I call it the Nose Funk. I don’t know what the Nose Funk is or how it migrated from outer space and onto my nose…my nose which, you know, already has some issues. It’s not a cute little button ski-jump kind of nose. You know when Anne Shirley got that third hand compliment about her nose and it assuaged her fears that she would be forever homely? Never happened to me. It’s been described as “fleshy and bulbous,”my nose, and I think that’s pretty charitable. My nose has been known to enter the room moments before the rest of me gets there. Occasionally I have had to pay for another ticket for my nose at the movies. So it’s really unnecessary for this nose to turn bright orange, don’t you think? There’s like this big patch right on the tip of my huuuuuuuge nose. It’s bright orange. No, I’m not going to take a picture. I don’t want to give you nasally-oriented nightmares. You’re welcome. Oh, also? The orange patch drips little driplets of yellow goop. Which have formed a sort of horrid crust. Just on the orange patch though…the rest of my nose’s acreage is relatively fine, comparatively.
I ruined it, didn’t it. You’re totally going to have nightmares now, pictures or no.
I’ve called the doctor’s office and asked for some more of this unguent thing I’ve had since early 2000 which doesn’t work all that well, and they told me no, I need to come in and have the Funk checked out in person. Okay. So I’m going to leave early and go see my beloved Dr. Gail (the one who sits you down, fully clothed, to talk for half an hour before she investigates your nether regions with The Device when it comes time for That Appointment) and hope that she can either a) give me a new tube of the mysterious and no-doubt-by-now-expired-unguent or b) wave her naturopathic wand and tell me it’s stress related or something and that what I need is a nice massage, every week. If she opts for Plan B she should also make my insurance company pay for it, I think. Only fair, if she’s going to go about the business of making miracles, right? She might as well go all the way.

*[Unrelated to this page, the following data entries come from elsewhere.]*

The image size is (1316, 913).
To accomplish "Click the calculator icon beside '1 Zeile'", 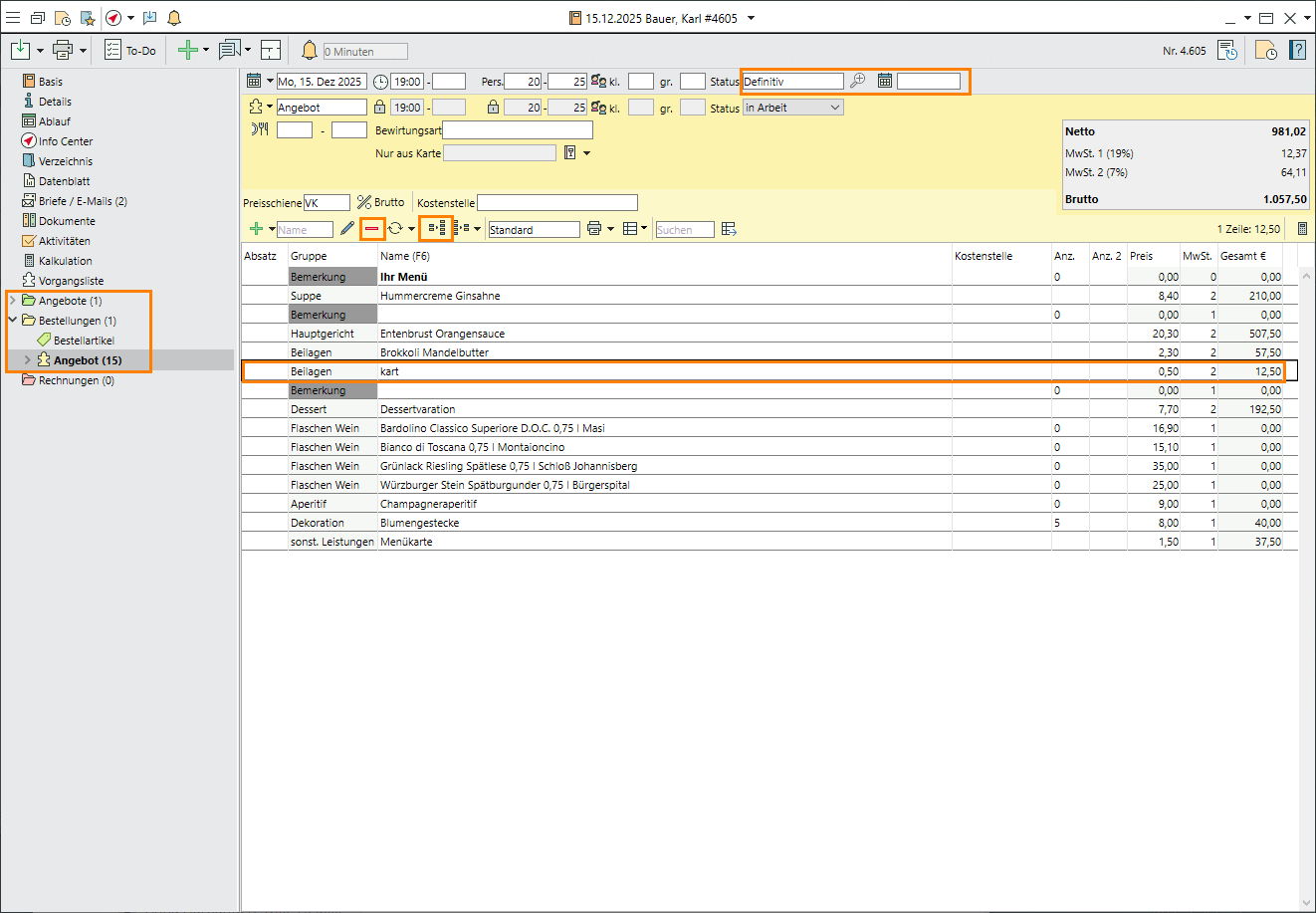I will (1302, 229).
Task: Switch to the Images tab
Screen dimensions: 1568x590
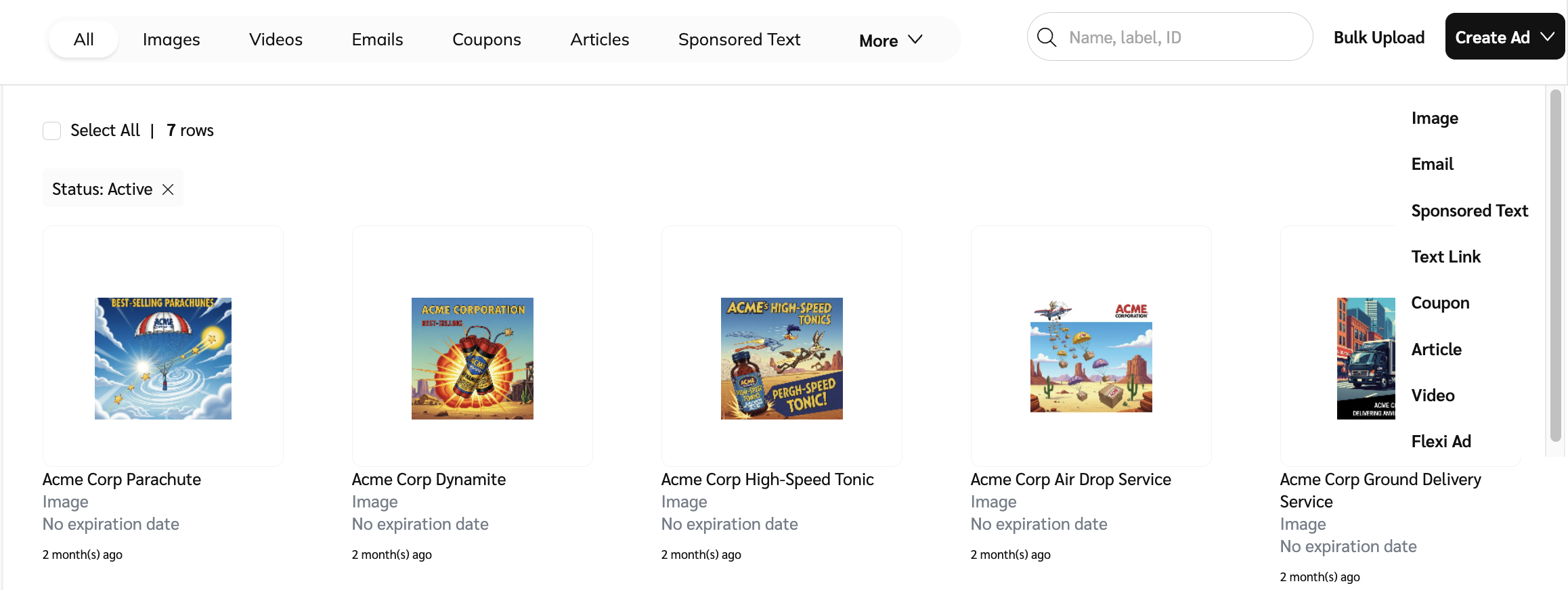Action: [171, 40]
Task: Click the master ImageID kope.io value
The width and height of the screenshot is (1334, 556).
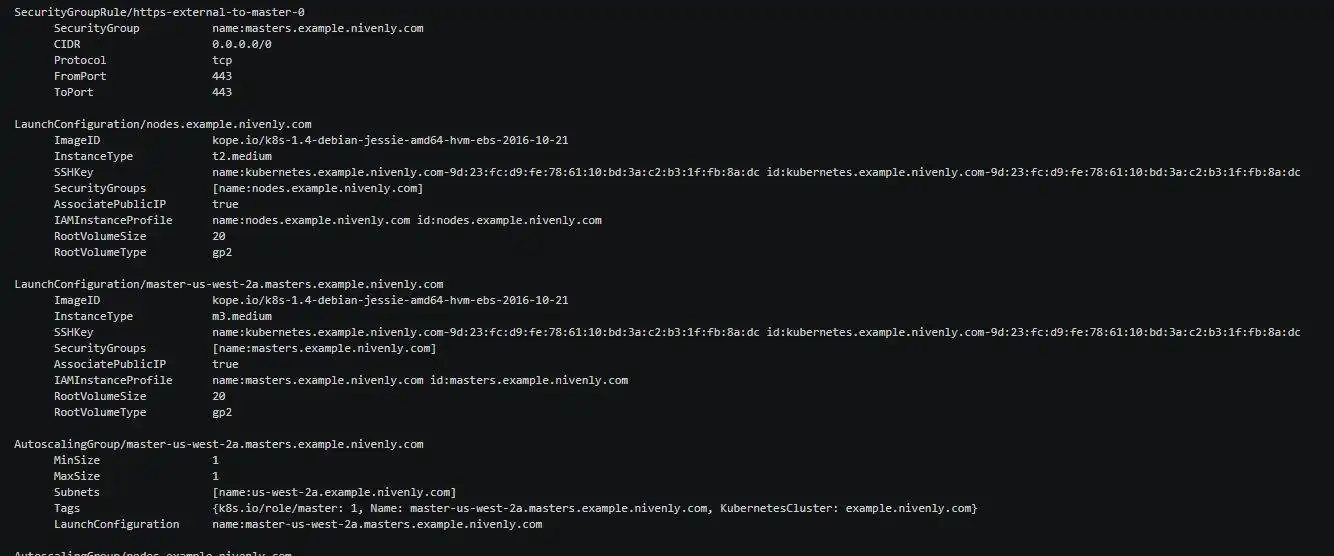Action: [x=390, y=300]
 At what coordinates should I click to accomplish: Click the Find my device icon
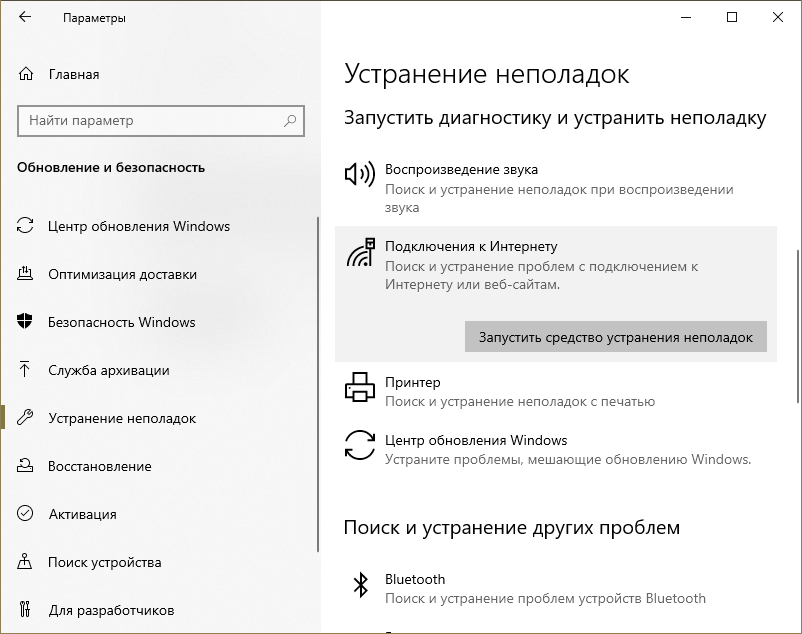pyautogui.click(x=26, y=562)
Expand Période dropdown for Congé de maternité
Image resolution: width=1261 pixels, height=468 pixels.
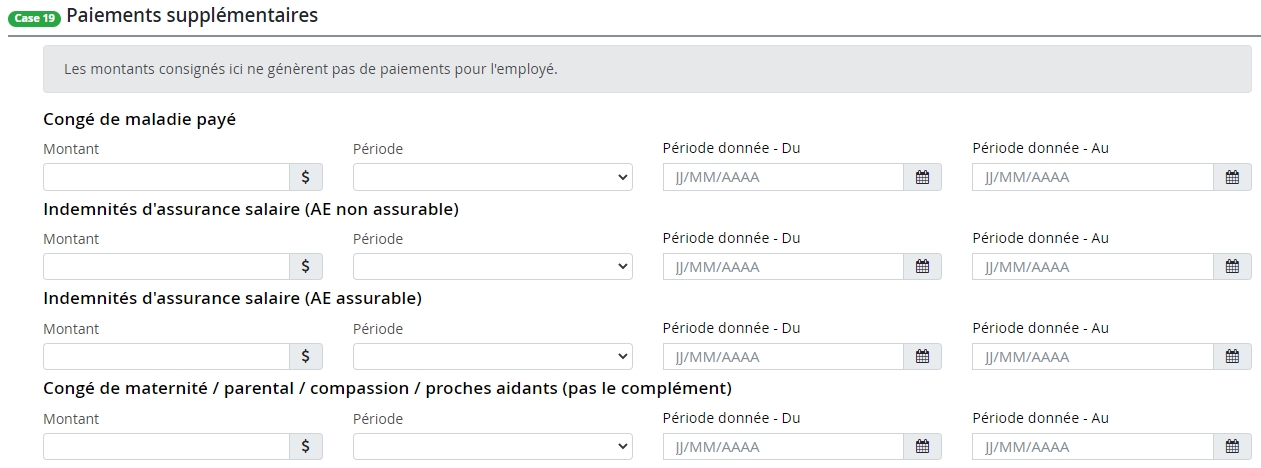[492, 447]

At the very least I want this to go away tonight because I know all my co-workers are looking at my surreptitiously, thinking to themselves, “Well, her nose already looks a little pumpkin-like, but Halloween was like, last week and it’s just a little weird, with the dripping and the crusting.” And you know there’s a lunar eclipse or something this weekend and I’m pretty sure my horoscope would have something unhelpful to say about exposing Nose Funk to the light of the moon, or something. Plus Carl is going away for two weeks and I don’t want his last glimpse of me to be a gigantic orange blotch superimposed on a little teeny crying head with fuzzy hair. That’s what I feel like right this minute, as if the Funk is slowly taking over my body and that I’m just this little appendage that carries the Funk around and feeds its gelationously disgusting self with leftover chicken chow mein. I exist at the Funk’s pleasure.
I sort of think that the Funk is somehow stress-related, but the thing is that I don’t feel that stressed right now. I feel mostly sad and tired and mopey. Could the Funk be corporal manifestation of seasonal affective disorder? Does the Funk need more fresh air and natural light? Could the Funk be a sign from above, telling me to relax a little and get out and play more? Maybe the Funk is some sort of cosmic doctor’s note, like “Chiara can’t have this difficult and passive-aggressive conversation today. Her nose is bright orange.” Should people be catering to my every whim, out of fear that the Funk may re-appear, and that they themselves, should they get out of line, may be Funkified? I mean, I’m sure this is catching. You wouldn’t want to cross someone like that, would you? No. You’d probably go get her a nice chocolate truffle, just to stay on her good side, woudn’t you. Such is the Funk’s terrifying, drippy orangeness. I mean, EW.
So maybe this could work out to be sort of a good thing. I can think of a couple of situations right now, right off the top of my head, where the Funk could come in handy. Maybe I should cancel that doctor’s appointment and work it for all it’s worth. Fear me! I am The Funk!